2025年11月 栄養管理室
栄養管理室では、月に1度小児患者様へ手作りのおやつを提供しています。
入院は普段の生活環境から離れ、行動や食事が大きく制限されます。また、検査や治療行為にも身体や精神に負担を伴うものがあり、子どもの受けるストレスは多大なものとなります。当院の小児科病棟では、入院期間が1ヵ月以上となる子もおり、上述の通りかなりのストレスを抱えている場合が多いです。
そこで、入院生活の中で少しでも特別感を感じてもらえたらと考え、病児の状態に合わせた手作りおやつの提供を始めました。手作りおやつの内容は焼き菓子やゼリーなど多岐にわたります。消化器疾患の子には消化に易しいおやつ、糖尿 病がある子には血糖値への影響が少なくなるように糖質の量を調整、アレルギーがある子には乳製品や卵を使用しないなど、手作りだからこそできる、その子に合わせて材料や分量を調整したおやつを提供しています。また、夏には清涼感のある冷たいゼリー、ジャックオランタンの顔を描いたかぼちゃのカップケーキ、クリスマスはイチゴとクリームでできたサンタさんを添えたケーキ、バレンタインにはチョコレートブラウニーなど、入院生活の中でも季節感や行事を少しでも感じてもらえるような内容を心がけています。

__________________________________________________

課題 1: 手作りおやつの記事で、季節や行事に合わせて提供するものとして挙げられているおやつをすべて書き出してください。
課題 2: 手作りおやつの記事を、最後の文の後から書き継いでください。
ここから先の行は、手作りおやつの記事とは関係がありません。

提供データ:
__________________________________________________

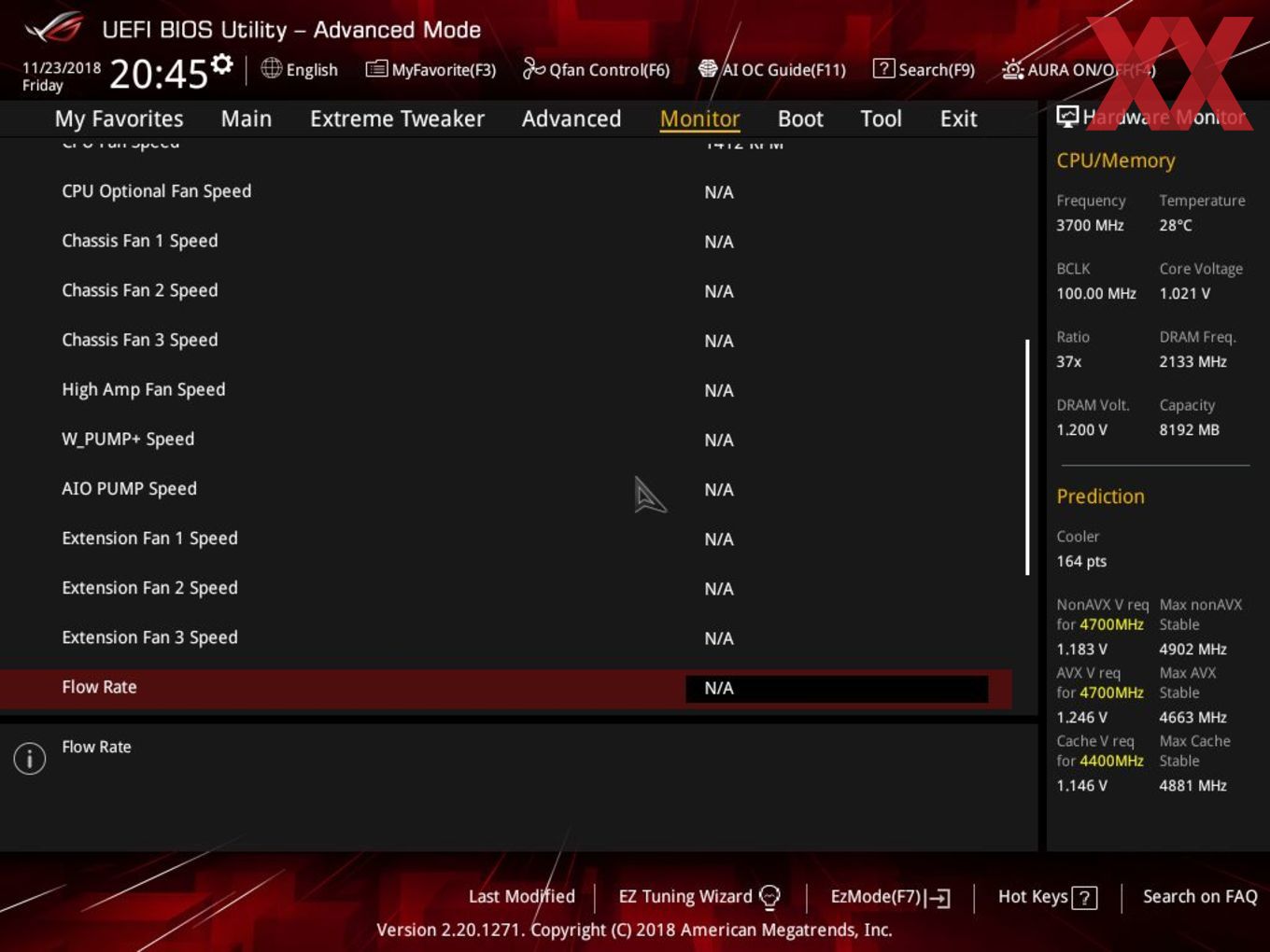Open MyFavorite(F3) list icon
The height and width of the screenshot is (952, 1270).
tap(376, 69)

__________________________________________________

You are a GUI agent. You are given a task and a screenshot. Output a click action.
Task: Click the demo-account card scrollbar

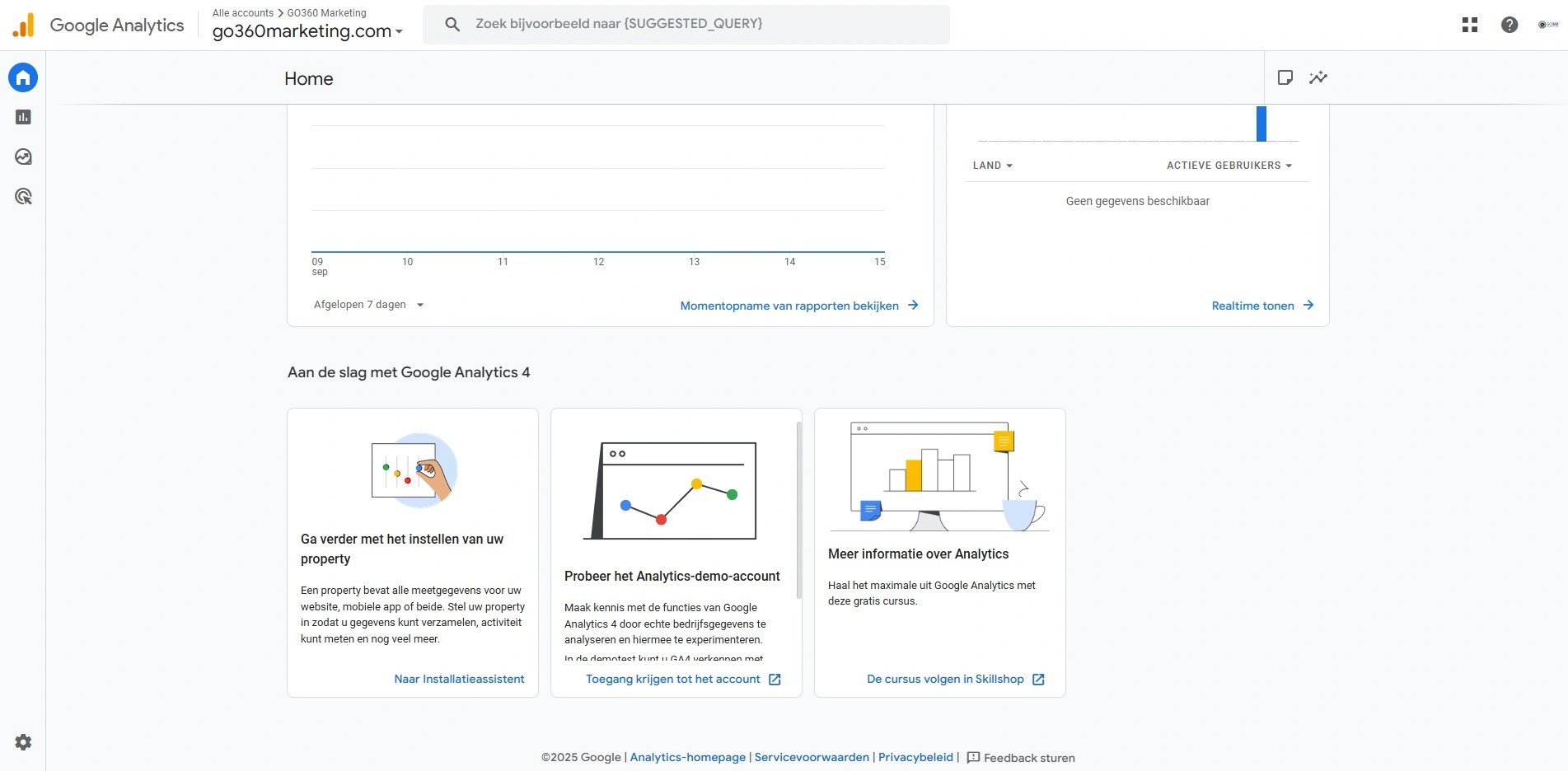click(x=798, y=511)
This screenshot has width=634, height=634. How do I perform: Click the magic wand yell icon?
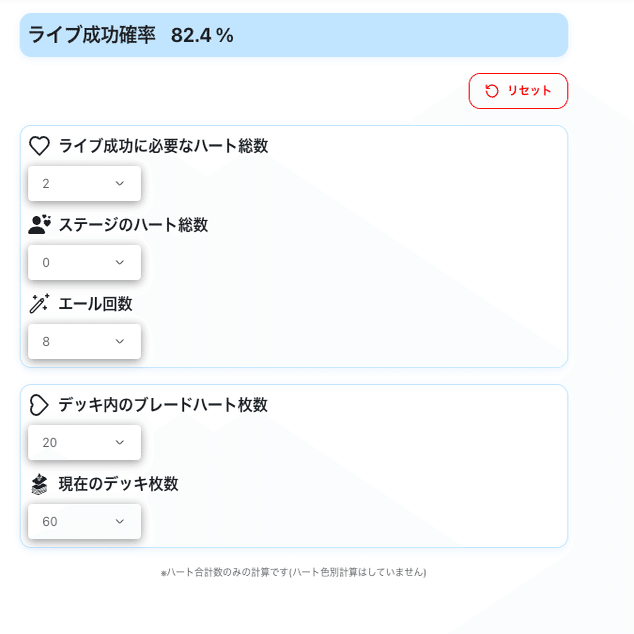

__________________________________________________

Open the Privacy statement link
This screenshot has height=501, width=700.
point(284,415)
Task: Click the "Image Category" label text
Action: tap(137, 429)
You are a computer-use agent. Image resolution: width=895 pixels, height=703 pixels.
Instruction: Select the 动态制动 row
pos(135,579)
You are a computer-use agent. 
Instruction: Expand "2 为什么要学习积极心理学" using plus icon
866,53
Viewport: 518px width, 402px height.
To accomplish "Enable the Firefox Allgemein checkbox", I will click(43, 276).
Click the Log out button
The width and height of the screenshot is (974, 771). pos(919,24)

__________________________________________________

解答欄 1:
夏の清涼感のある冷たいゼリー
ジャックオランタンの顔を描いたかぼちゃのカップケーキ
クリスマスのイチゴとクリームでできたサンタさんを添えたケーキ
バレンタインのチョコレートブラウニー

解答欄 2:
実際に子ども達にはとても好評で、ご家族からも「作り方を教えて欲しい」などお言葉を頂いています。特にドーナツは人気であり病室に伺う度に、「また作って!」とお願いされたこともありました。また、手作りおやつがきっかけで食べてみようという意欲に繋がり、苦手な食感の食品を克服できたケースもありました。
今年度は、野菜を使用したおやつの提供を始めました。入院中の子ども達や、ご家族と関わる中で野菜が苦手な子が多数いることを実感しており、野菜を食べるきっかけにすることができたらと試行錯誤しています。今年の5月にはキャロットケーキを提供し、「にんじんが入っているなんて気がつかなかった!」と、嬉しいお言葉を頂きました。今後もこの活動を通じて、食育にも繋がればと考えています。(文:管理栄養士 金井・木谷)



栄養管理室は統括診療部に属しており、疾病治療の一環としての栄養管理(患者給食、栄養管理計画の実施、栄養指導、教育)を行っています。